Ces dernières années, la croissance a été plus dynamique dans de nombreux pays émergents et en développement, surtout en Asie, que dans les pays industrialisés traditionnels. Il en va de même de l’Amérique latine[1] qui a connu un « boom » économique entre 2004 et 2015. Celui-ci revient d’abord au Brésil qui réalise près de 40 % du produit intérieur brut régional. Ce pays est suivi du Mexique, qui représente un quart de la performance économique et de l’Argentine (10 %).

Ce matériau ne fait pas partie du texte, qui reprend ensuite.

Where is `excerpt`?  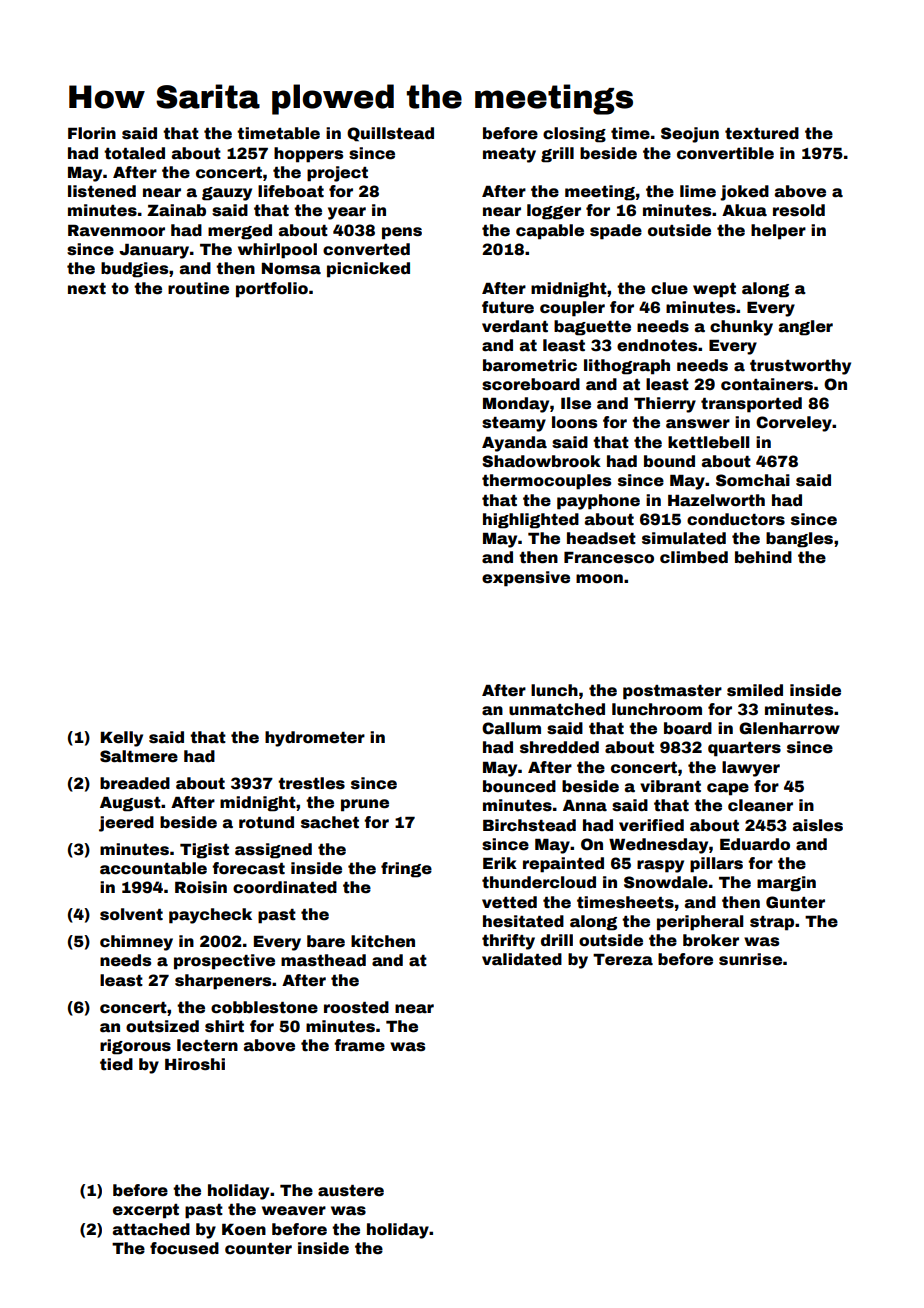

La forte demande de produits agricoles et miniers provenant de pays émergents, comme la Chine, a accentué le dynamisme latino-américain. La viande de volaille et de bœuf, le café, le soja, les agrumes et le sucre sont, par exemple, des biens d’exportation de premier plan pour la région. L’Amérique latine est aussi un fournisseur important de matières premières minérales, comme la bauxite, le minerai de fer, le cuivre, le lithium ou l’étain. À cela s’ajoute l’envolée du prix des matières premières à l’échelle mondiale, qui a commencé en 2004 et qui a favorisé la croissance économique. L’augmentation de la demande intérieure a, enfin, joué un grand rôle. Certains de ces facteurs ont nettement décliné à partir de 2011. L’économie a stagné et est même en recul depuis 2014.

L’évolution des relations économiques entre la Suisse et l’Amérique latine dans la période 2004-2015 est présentée ci-après. Elle se décompose en trois phases : avant la crise financière et économique mondiale (2004-2008), la crise de 2009 et les années d’après-crise (2010-2015).

Comme les relations économiques internationales se partagent entre commerce et investissements, l’article se concentre sur les deux aspects des affaires économiques extérieures réelles : les échanges de marchandises et les investissements directs. Il se fonde sur les statistiques de l’Administration fédérale des douanes (AFD) et de la Banque nationale suisse (BNS).

Forte croissance des importations

En 2015, la Suisse a importé pour 166 milliards de francs de marchandises, dont seuls 2,7 milliards provenaient d’Amérique latine (1,6 %). Ce dernier chiffre a été multiplié par 2,5 entre 2004 et 2015, ce qui dénote une exceptionnelle dynamique (voir illustration 1). À titre de comparaison, les importations suisses ont augmenté de 21 % au total.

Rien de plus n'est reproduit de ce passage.